* The problem
Your response to the data below should hold nothing except the lines from the one containing "How do I perform: Click" down to the one containing "800x391 pixels.", reproduced exactly and without pictures.

* Provided data
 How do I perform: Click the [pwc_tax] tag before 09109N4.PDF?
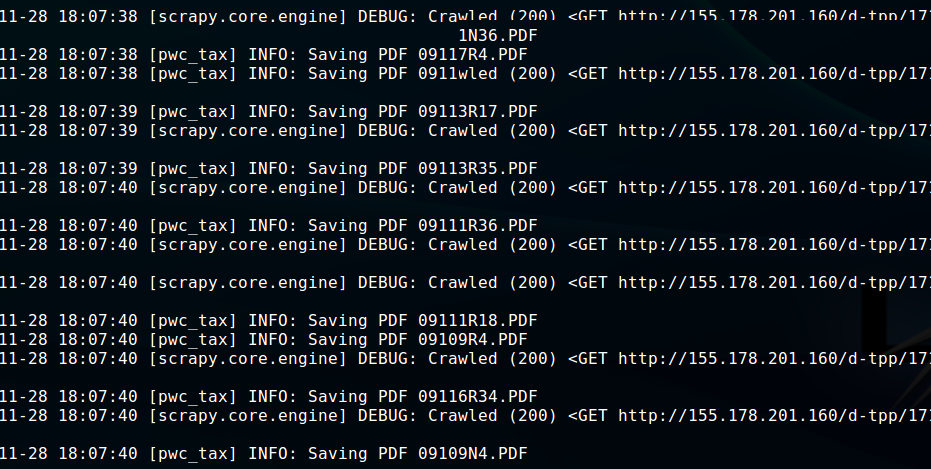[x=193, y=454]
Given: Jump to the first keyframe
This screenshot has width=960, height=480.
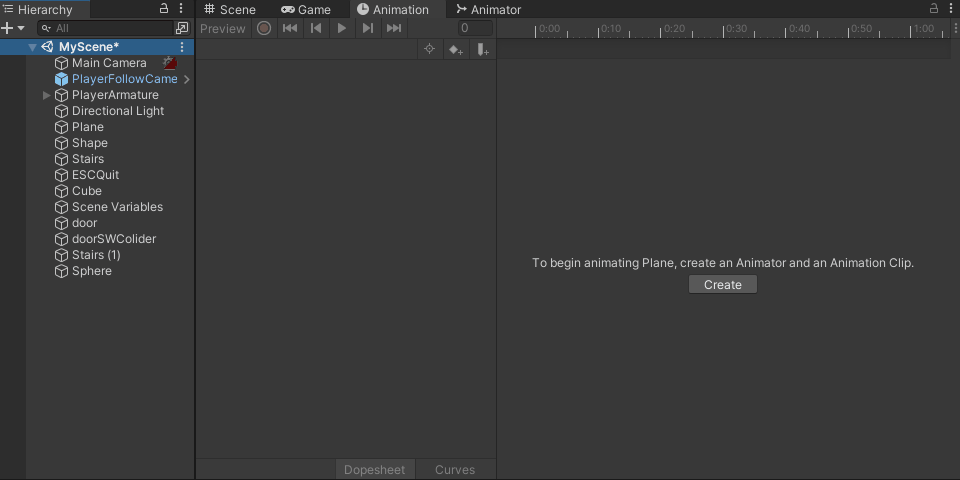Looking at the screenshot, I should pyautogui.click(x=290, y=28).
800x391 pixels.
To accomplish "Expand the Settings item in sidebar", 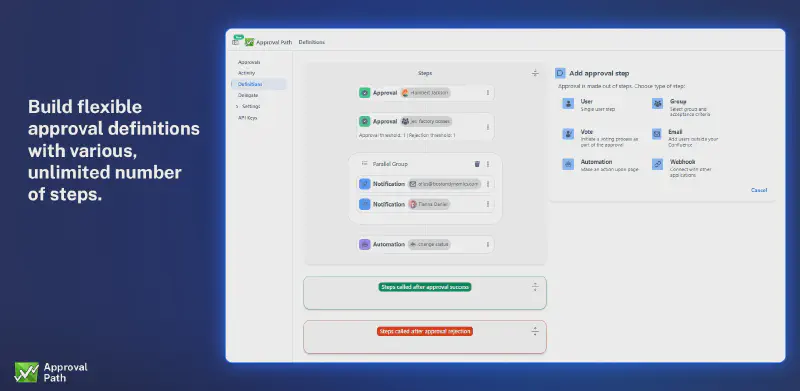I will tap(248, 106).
---
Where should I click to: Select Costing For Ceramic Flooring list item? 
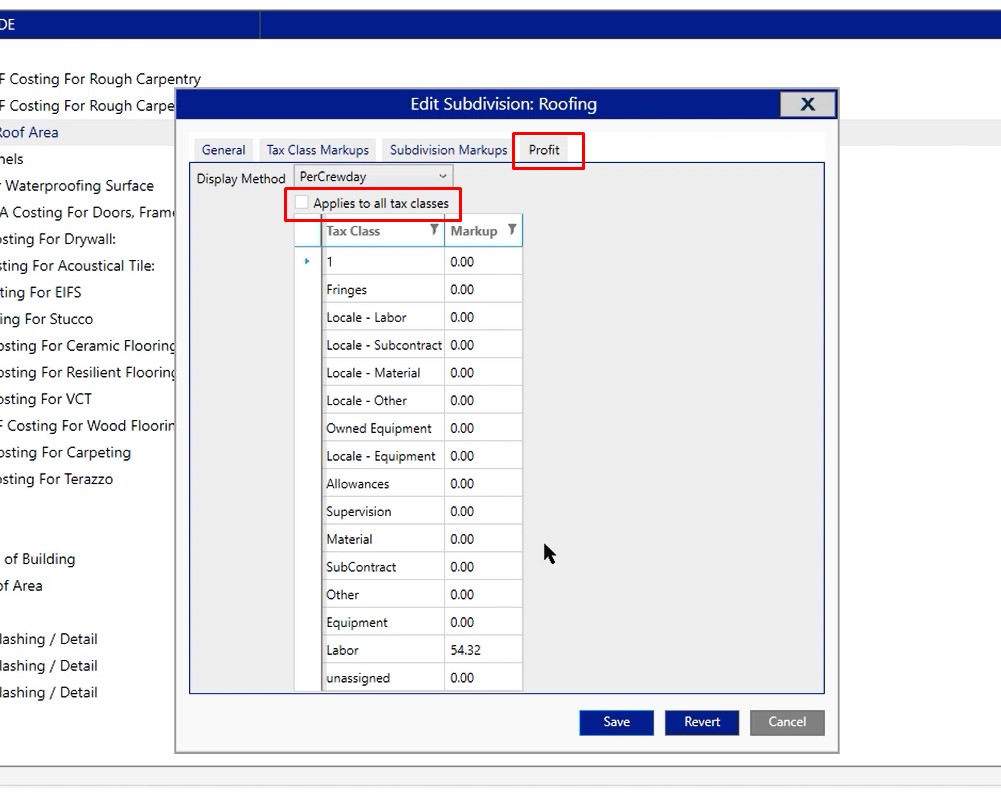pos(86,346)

* Response to this task
 How do I perform: Click the [pwc_tax] tag before 09109N4.PDF?
[x=193, y=454]
Given: Jump to the first keyframe
This screenshot has width=960, height=480.
Looking at the screenshot, I should pyautogui.click(x=290, y=28).
800x391 pixels.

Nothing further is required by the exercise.